2. The second to last paragraph of Section 6(e) of the Employment Agreement is hereby amended and restated in its entirety to read as follows:
“In no event shall the expiration of the Term of Employment constitute Termination without Cause, an Involuntary Termination or Termination for Death or Disability; provided, however, that in the event that you continue to be employed by Intersil on an at-will basis following the expiration of the Term of Employment, then, upon your Termination without Cause or Involuntary Termination after the expiration of the Term of Employment (and unless otherwise specifically provided in an award agreement) (a) your unvested options and DSUs (other than any such options and DSUs subject to performance-based vesting) shall fully vest and (b) your unvested performance-based options, PDSUs and other performance-based equity awards shall become vested, but only to the extent of the achievement of the relevant performance measures through the last day of the fiscal quarter immediately preceding the date on which the Termination without Cause or Involuntary Termination, as the case may be, occurs (or through such other date as may be provided in the applicable award agreement).”
3. The first sentence of Section 10(a) of the Employment Agreement is hereby amended and restated in its entirety to read as follows:
“During your employment with Intersil and for two years thereafter, and as a condition of Intersil’s obligation to pay you any amounts or benefits under Section 7 (if applicable), you will not engage in any activity which is directly competitive with the business of Intersil or its subsidiaries and you will not, on behalf of yourself or any third party, solicit or attempt to induce any employee of Intersil or its subsidiaries to terminate his or her employment with Intersil or its subsidiaries.”

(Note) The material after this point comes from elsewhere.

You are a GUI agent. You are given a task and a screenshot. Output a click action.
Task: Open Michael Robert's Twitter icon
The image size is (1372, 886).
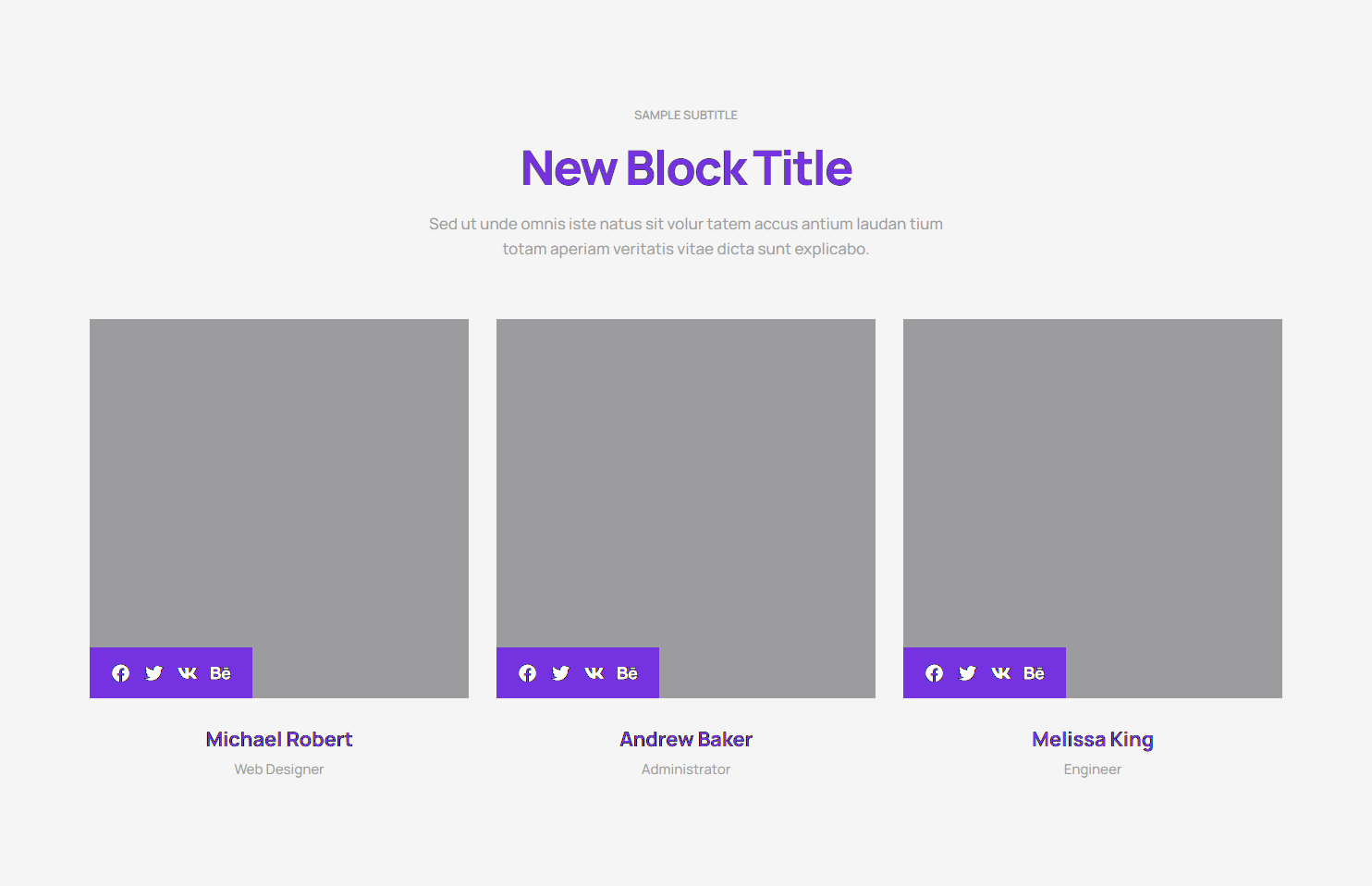[154, 673]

4. Section 12(k) of the Employment Agreement is hereby amended and restated in its entirety to read as follows:
Certain Incentive Compensation Matters. “Notwithstanding any other provision of this Agreement, you agree to be subject to the terms of the Intersil Corporation Incentive-Based Compensation Clawback Policy adopted by Intersil on November 1, 2011 (as amended from time to time).
5. A new Section 12(l) is hereby added to the Employment Agreement to read as follows:
“The last two paragraphs of Section 6(e) and the provisions of Sections 9, 10, 11 and 12 shall survive the termination or expiration of the Term of Employment.”
6. Except as amended hereby, the Employment Agreement shall continue in effect in accordance with its terms.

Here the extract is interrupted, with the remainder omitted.